- _FRAGMENTO_:
#####

Aunque en el momento de escribir estas líneas se ha paralizado el
escaneo por nuevos problemas legales con las editoriales, es presumible
que, antes o después, esta gran biblioteca electrónica estará
disponible en la red para el acceso público.
Resulta, sencillamente, fascinante. Pero no conviene que, demudados
ante la magnificencia del proyecto, quedemos ciegos ante
sus inconvenientes o creamos a pies juntillas todas las bondades
que respecto a él se han escrito. En The New York Times Magazine,
[ 61 ]
Kelly lo ha equiparado al viejo sueño de la biblioteca universal de
Alejandría, concebida, según él, «para albergar todos los rollos de
papiro existentes en el mundo conocido». En realidad, el objetivo
de Ptolomeo II cuando ideó la que sería la biblioteca más grandiosa
del mundo antiguo no era almacenar papiros, sino sabiduría.
Tres siglos antes de Cristo parecía estar mucho más claro que hoy
que lo relevante de los libros no es su formato, sino su contenido.
El rey egipcio ordenó recopilar íntegramente la literatura griega,
en las mejores copias posibles, clasificar las obras y comentarlas.
La biblioteca, sumamente completa, también contenía traducciones
de obras literarias egipcias y babilonias. Se trataba, en suma,
de un proyecto de conocimiento, de erudición, para el cual se contrató
a sabios griegos a los que se ofreció un salario generoso y un
lugar en una academia radicada en el templo de las Musas, el Museion,
donde se albergaría la primera de las dos colecciones de la
célebre biblioteca. La segunda, adscrita al templo de Serapis, se llamaba
el Serapeion.
Uno de los sabios que trabajaron en aquel inmenso proyecto
fue el poeta Calímaco, y uno de sus cometidos fue confeccionar una
especie de índice de autores, sobre la base de los exhaustivos catálogos
de la biblioteca. Sven Dahl en su Historia del libro cuenta cómo,
a pesar de que la mayor parte de su trabajo se ha perdido, el
conservado «confirma las excelentes cualidades de bibliotecario del
viejo autor griego».
Saltan a la vista las diferencias entre la biblioteca de Alejandría
y el proyecto puesto en marcha por Google en «varias docenas de
edificios en todo el mundo, con trabajadores por horas doblados
sobre un escáner de mesa, que convierten libros polvorientos en
objetos de alta tecnología», en palabras de Kelly. También Ptolomeo
podría haber contratado esclavos letrados para que copiaran
rollos sin descanso. Le habría salido mucho más barato, pero el suyo
era un proyecto intelectual, mientras que el de Google es un tra-
[62]
bajo meramente técnico por una sencilla razón: todo el trabajo de
catalogación, clasificación o comentario de los volúmenes ya se lo
dan hecho las bibliotecas y las editoriales.

#####

- _DATOS_:

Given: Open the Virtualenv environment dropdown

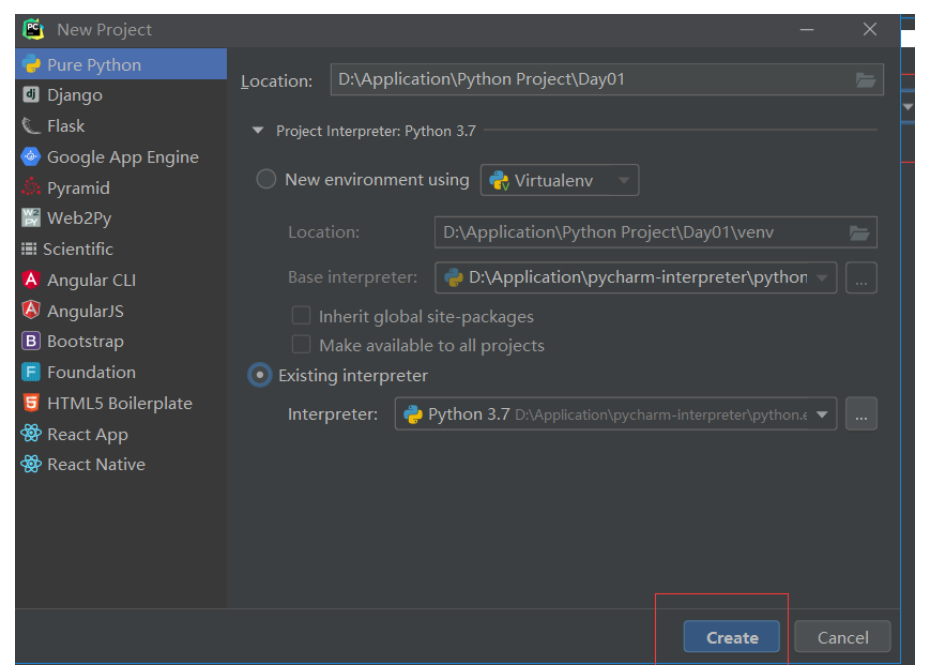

#####

- _OBJETIVOS_:
**A)** Enumera las literaturas de las que, según el fragmento, había obras en la biblioteca de Alejandría.
**B)** Prosigue el fragmento sobre la biblioteca de Alejandría y el proyecto de Google a partir de su última oración.

- _RESPUESTAS POR TAREA_:
**A)**
- Griega
- Egipcia
- Babilonia

**B)**
Sin esa labor previa, para la que resulta imprescindible el know
how de gentes como Calímaco, el proyecto de Google resultaría baldío,
pues en lugar de una biblioteca daría como resultado un marasmo
de páginas deslavazadas, tan caótico que, más que ayudar al
avance de la sabiduría, contribuiría al aturdimiento general. Los
buscadores como Google, que Kelly elogia entusiasmado, son de
gran ayuda cuando se quiere encontrar un título concreto de un
autor; pero en las bibliotecas también se hace la operación inversa:
consultar genéricamente un asunto para descubrir títulos desconocidos
que pueden aportarnos información relevante. Con frecuencia
un lector busca un libro, pero muy a menudo lo encuentra, le
sale al paso en los anaqueles: los motores de búsqueda de internet
son inútiles para este tipo de pesquisa incierta, necesaria y siempre
sorprendente.

La patraña de la «democratización»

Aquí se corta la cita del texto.